### Task details
Your answer should be the lines from the one with "Image resolution: width=2409" to the end of the data below, both included, exact and free of pictures.

### Input for this task
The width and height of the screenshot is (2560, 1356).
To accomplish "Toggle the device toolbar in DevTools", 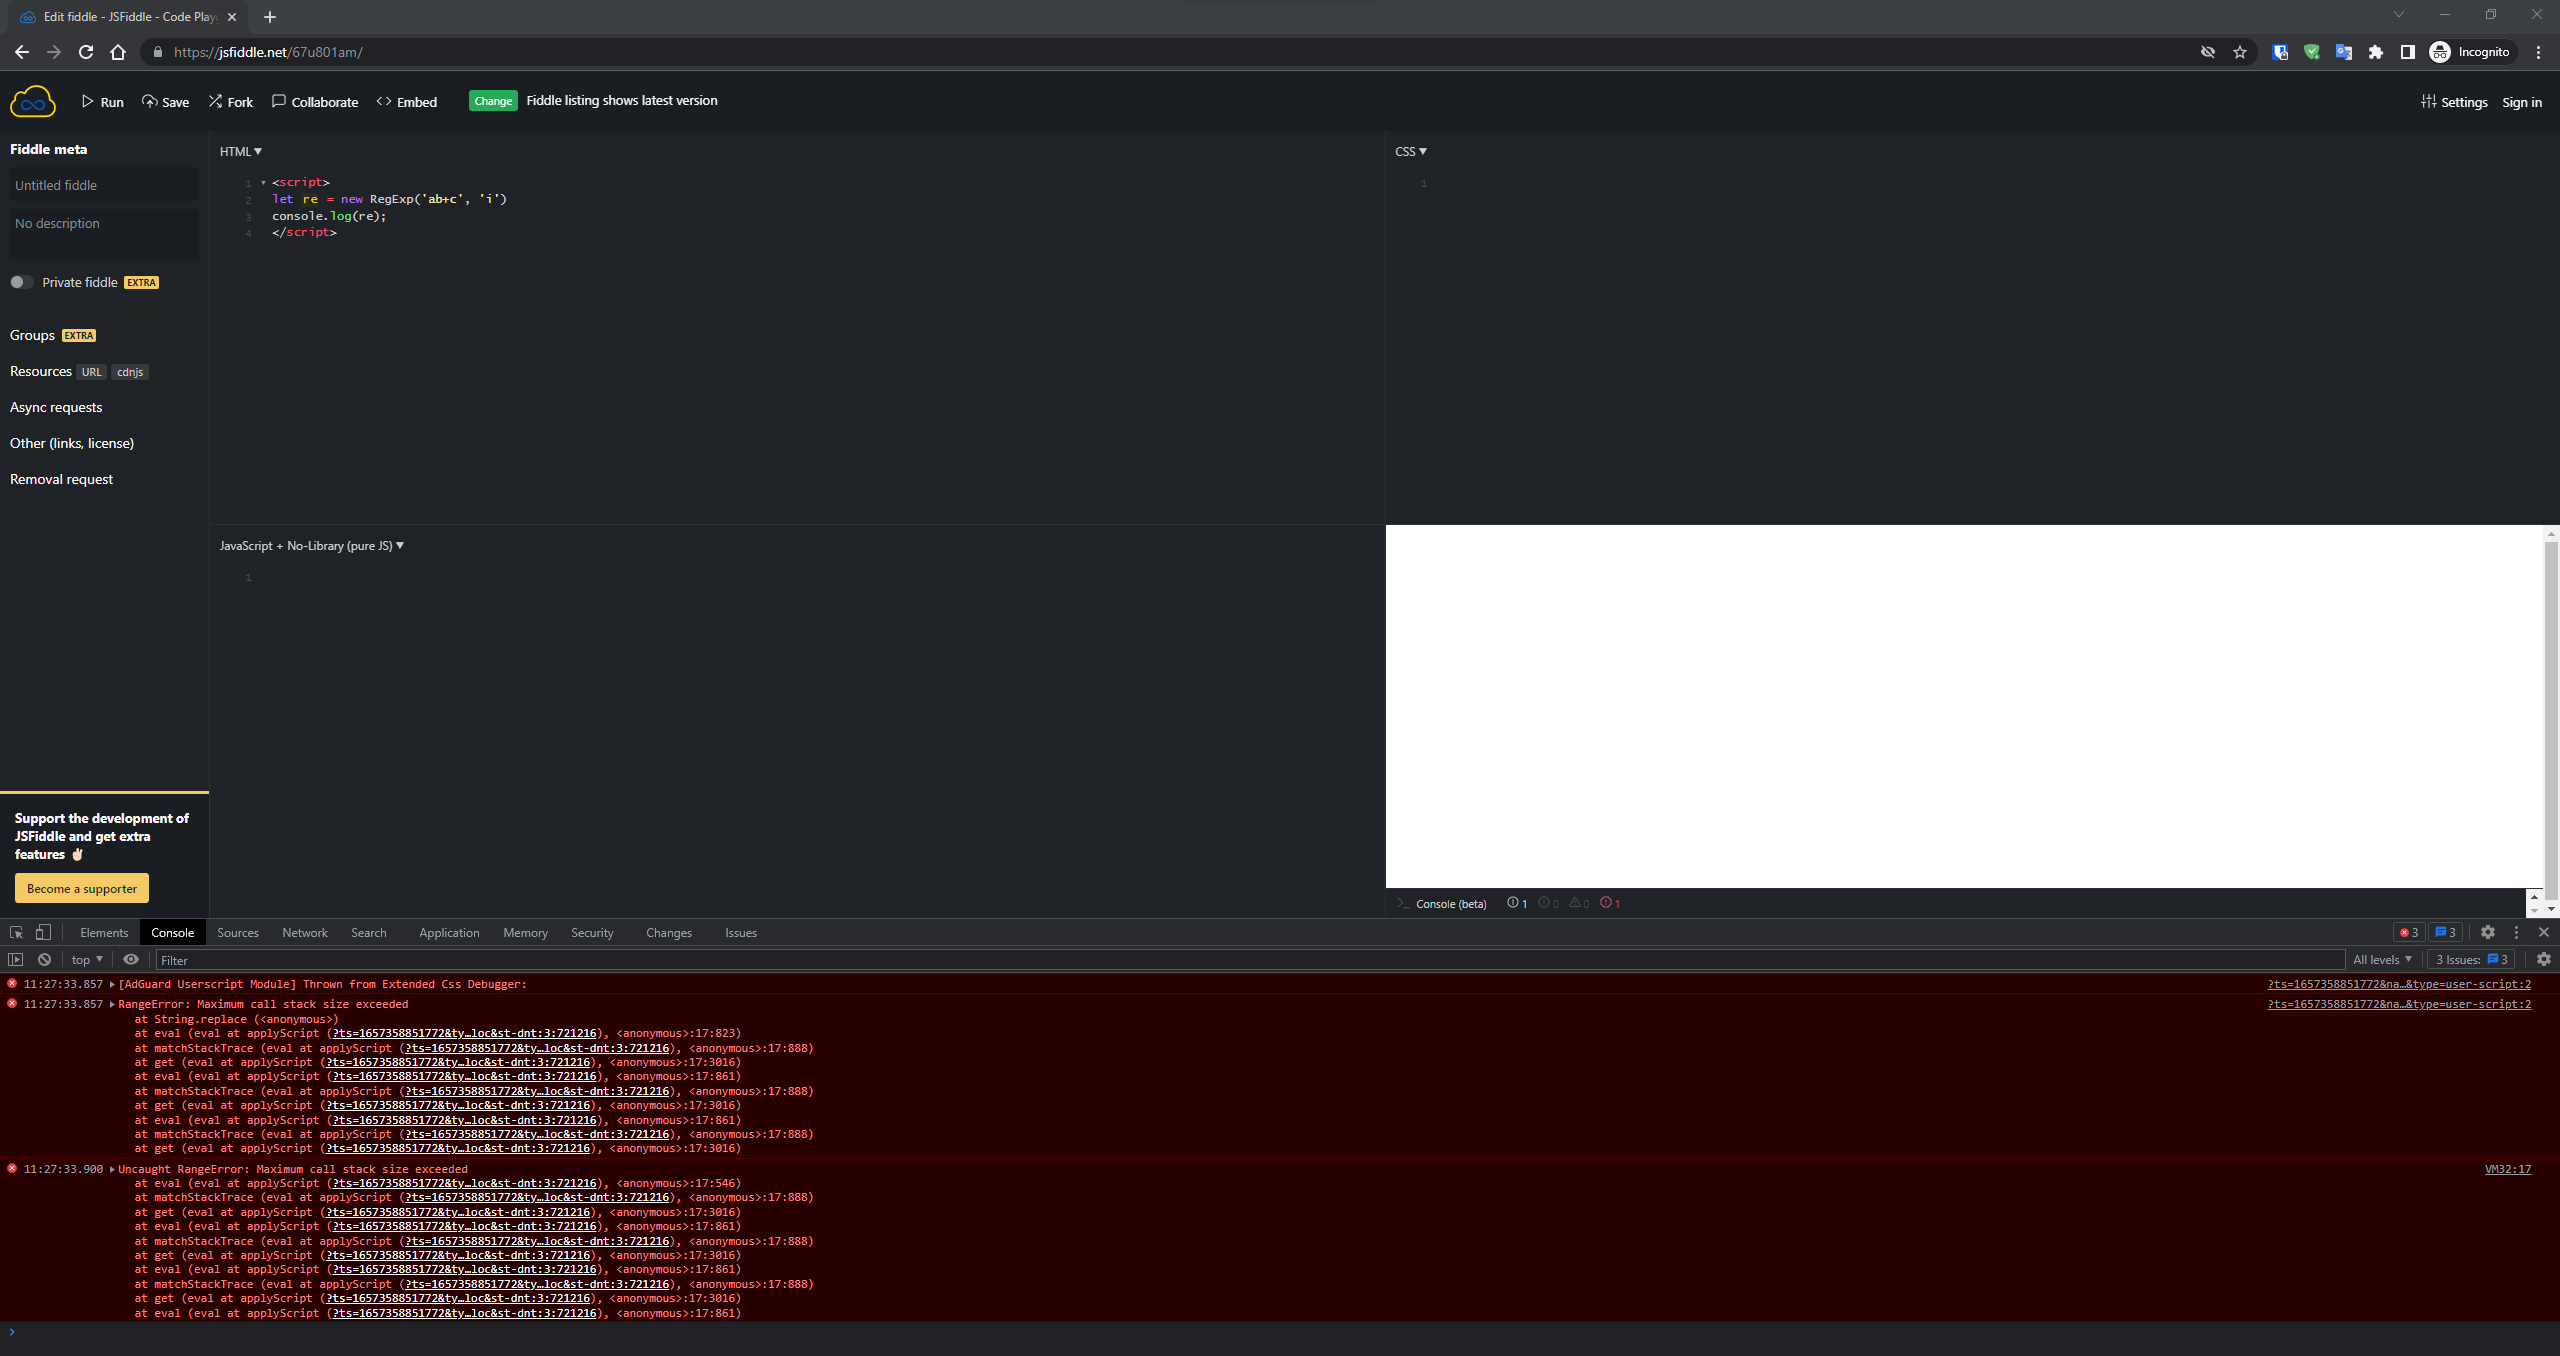I will pyautogui.click(x=41, y=932).
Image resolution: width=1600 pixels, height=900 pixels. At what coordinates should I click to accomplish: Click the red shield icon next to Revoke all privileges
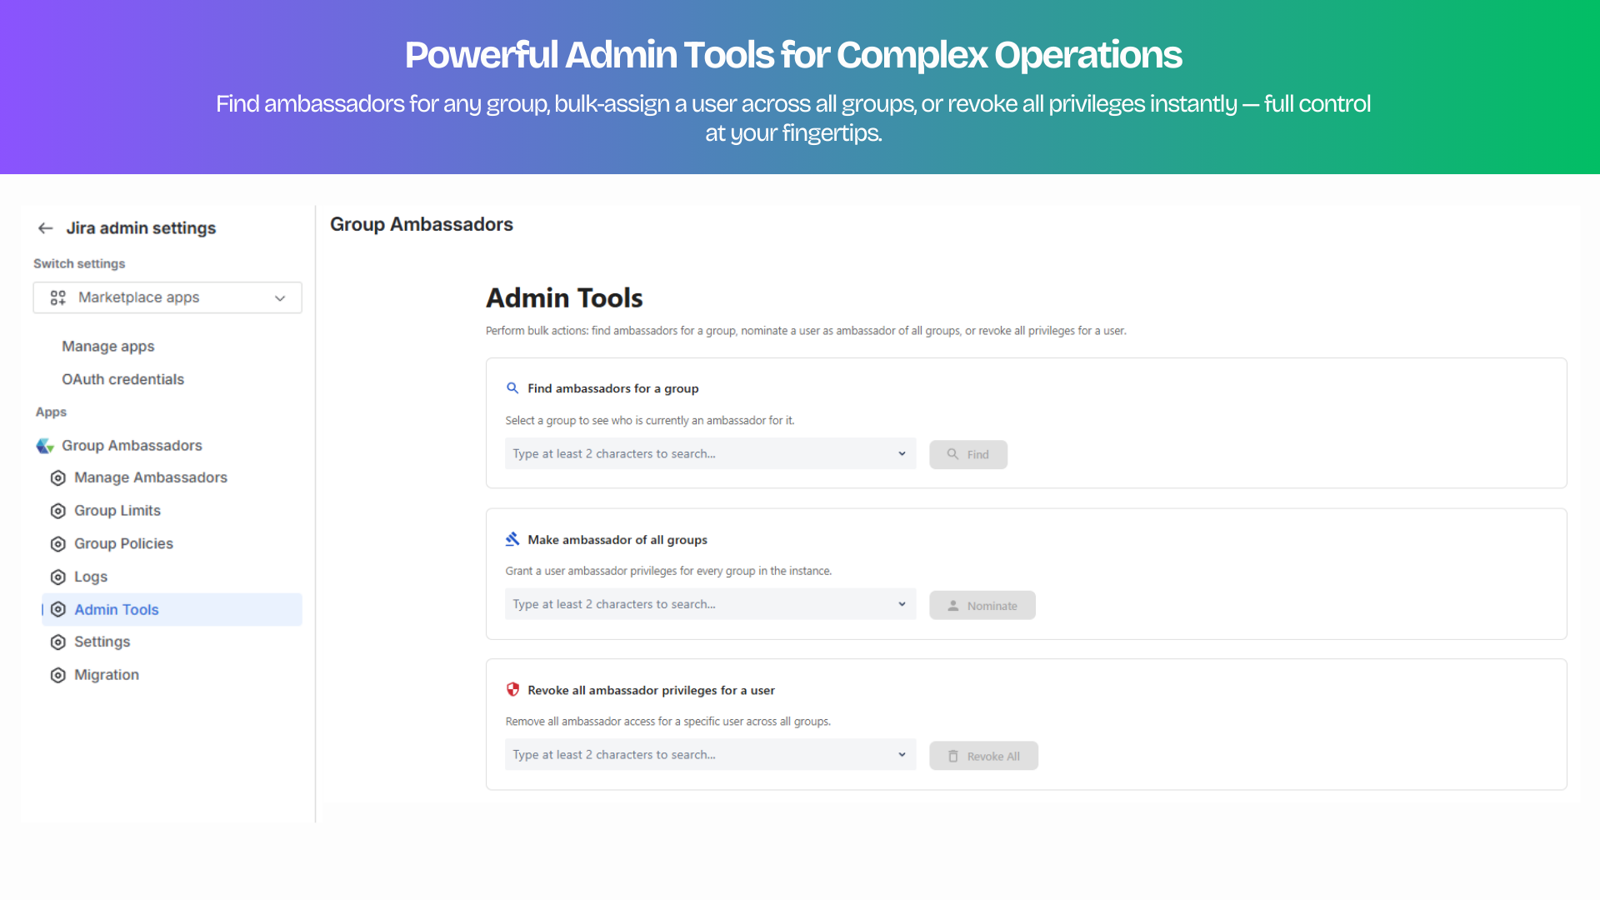(512, 689)
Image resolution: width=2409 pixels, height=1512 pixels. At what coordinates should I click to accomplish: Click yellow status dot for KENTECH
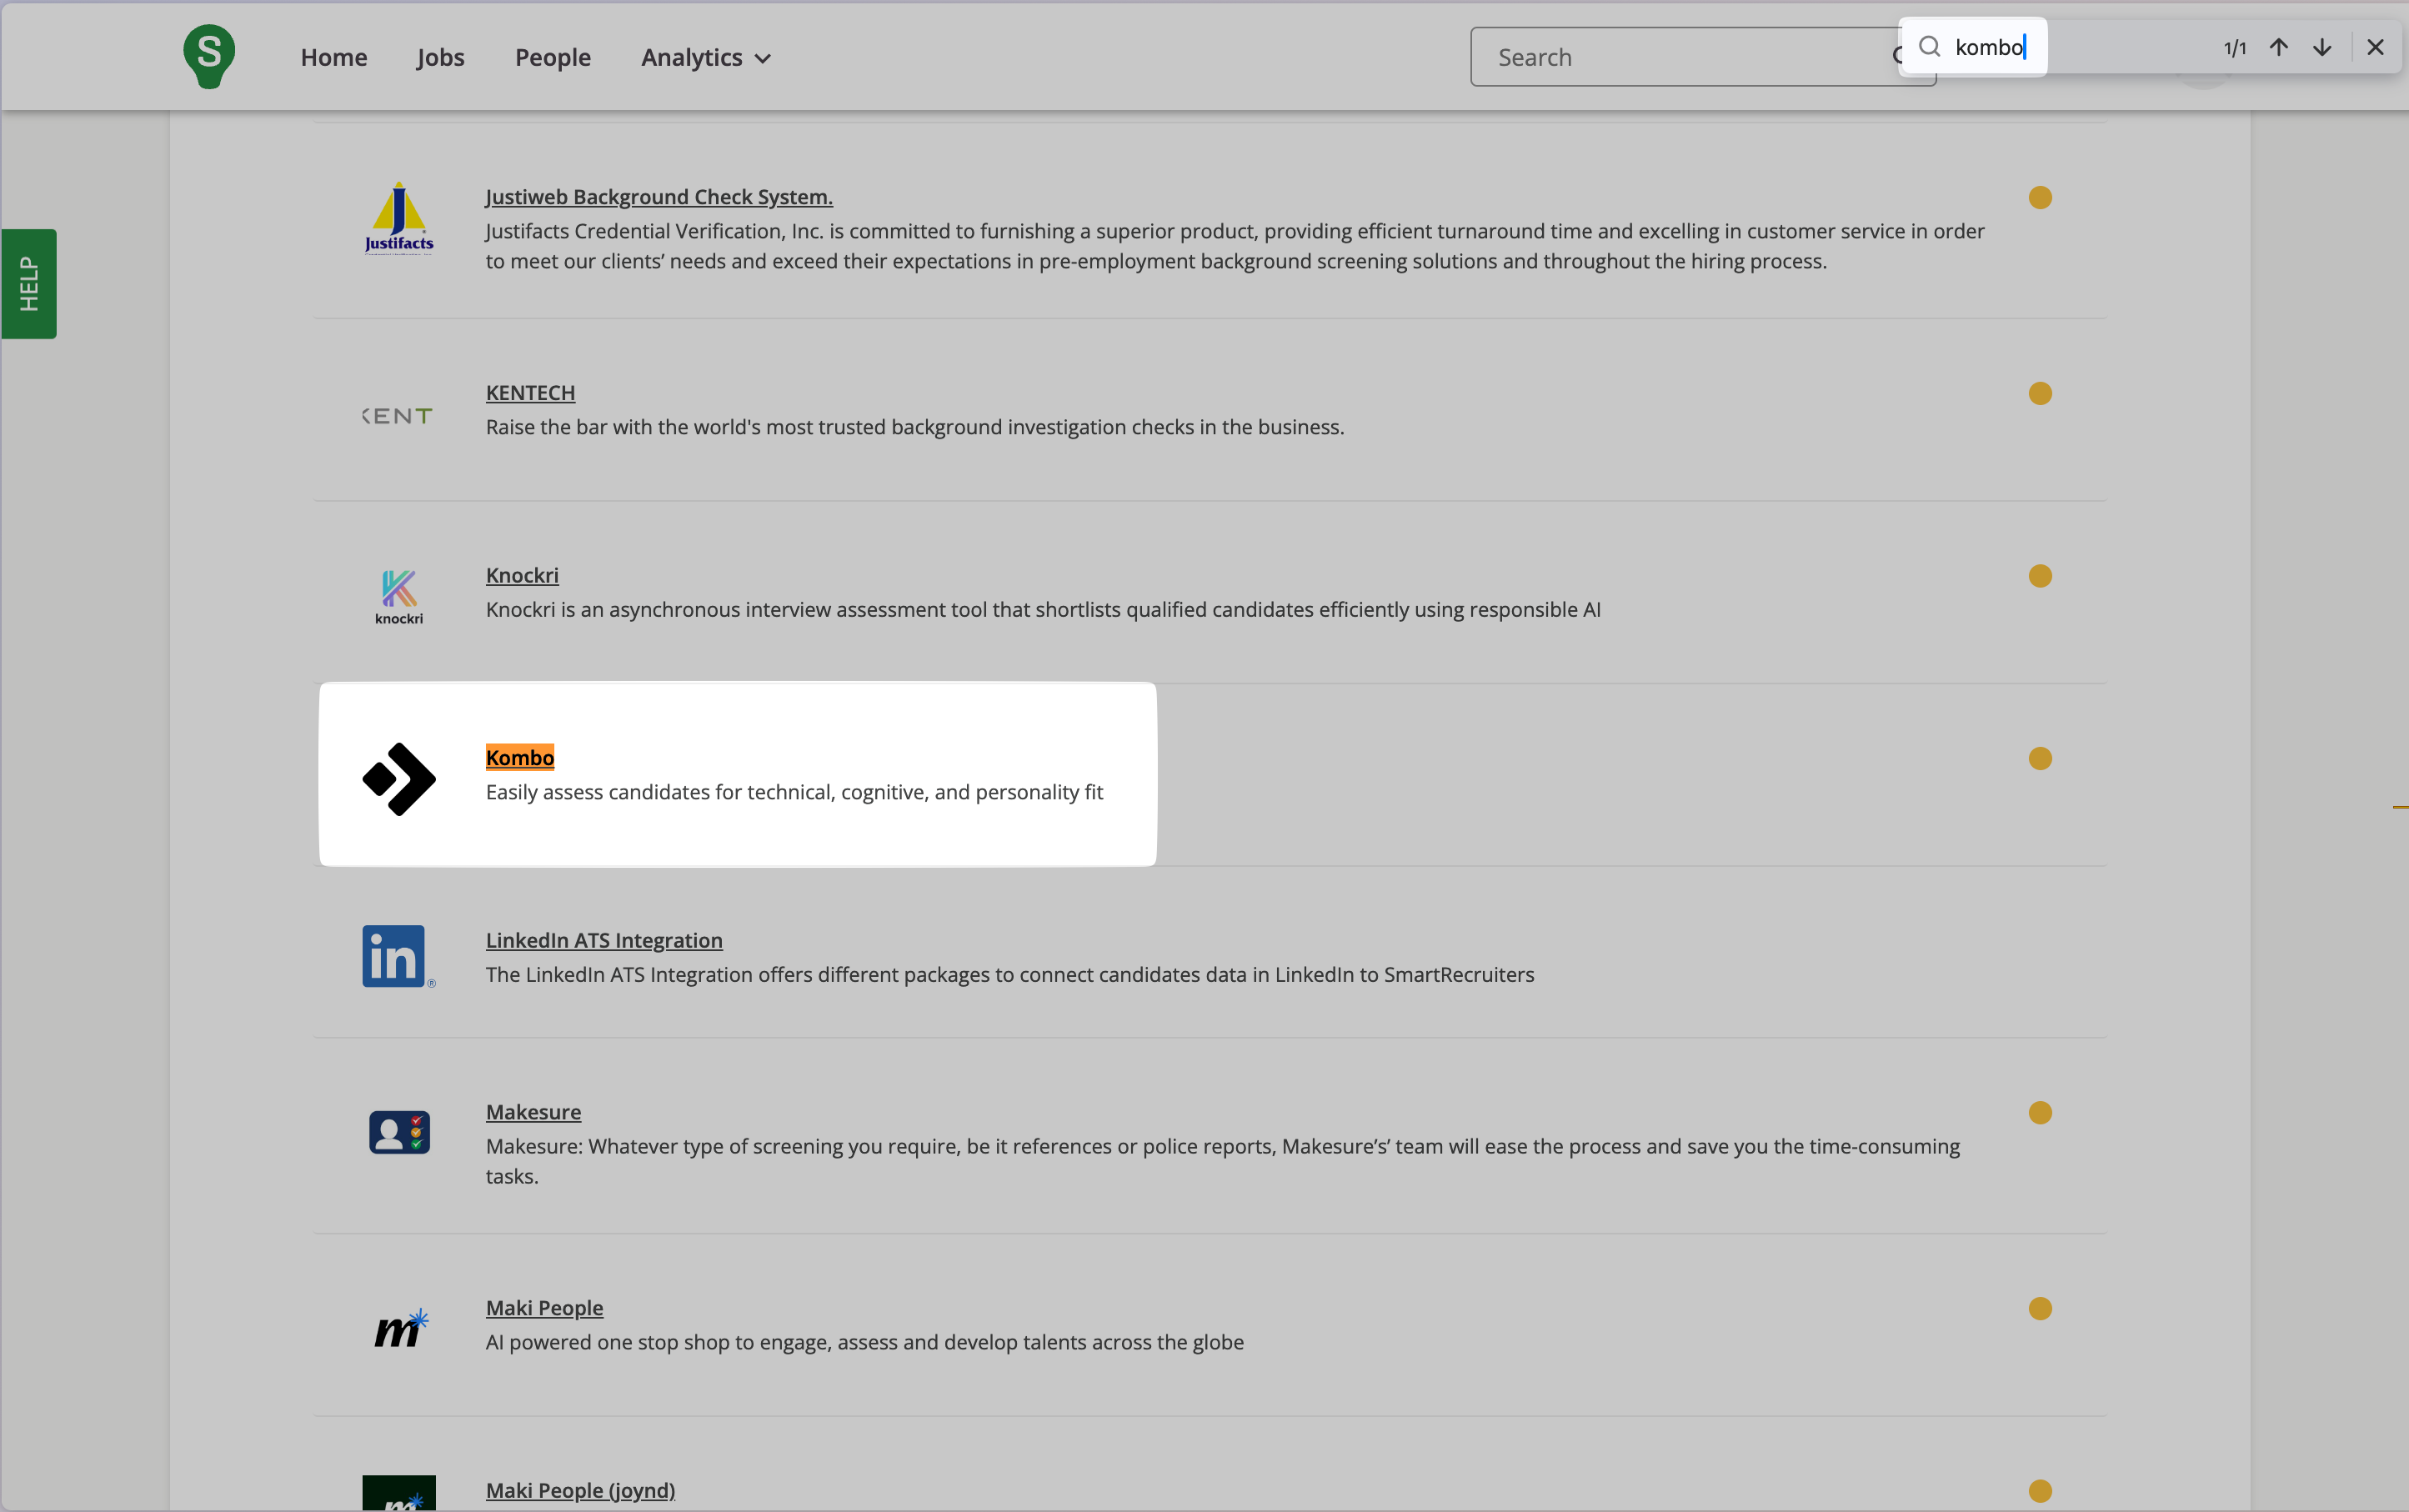(x=2039, y=394)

### Your response
Image resolution: width=2409 pixels, height=1512 pixels. At what coordinates should I click to accomplish: Click yellow status dot for KENTECH
(x=2039, y=394)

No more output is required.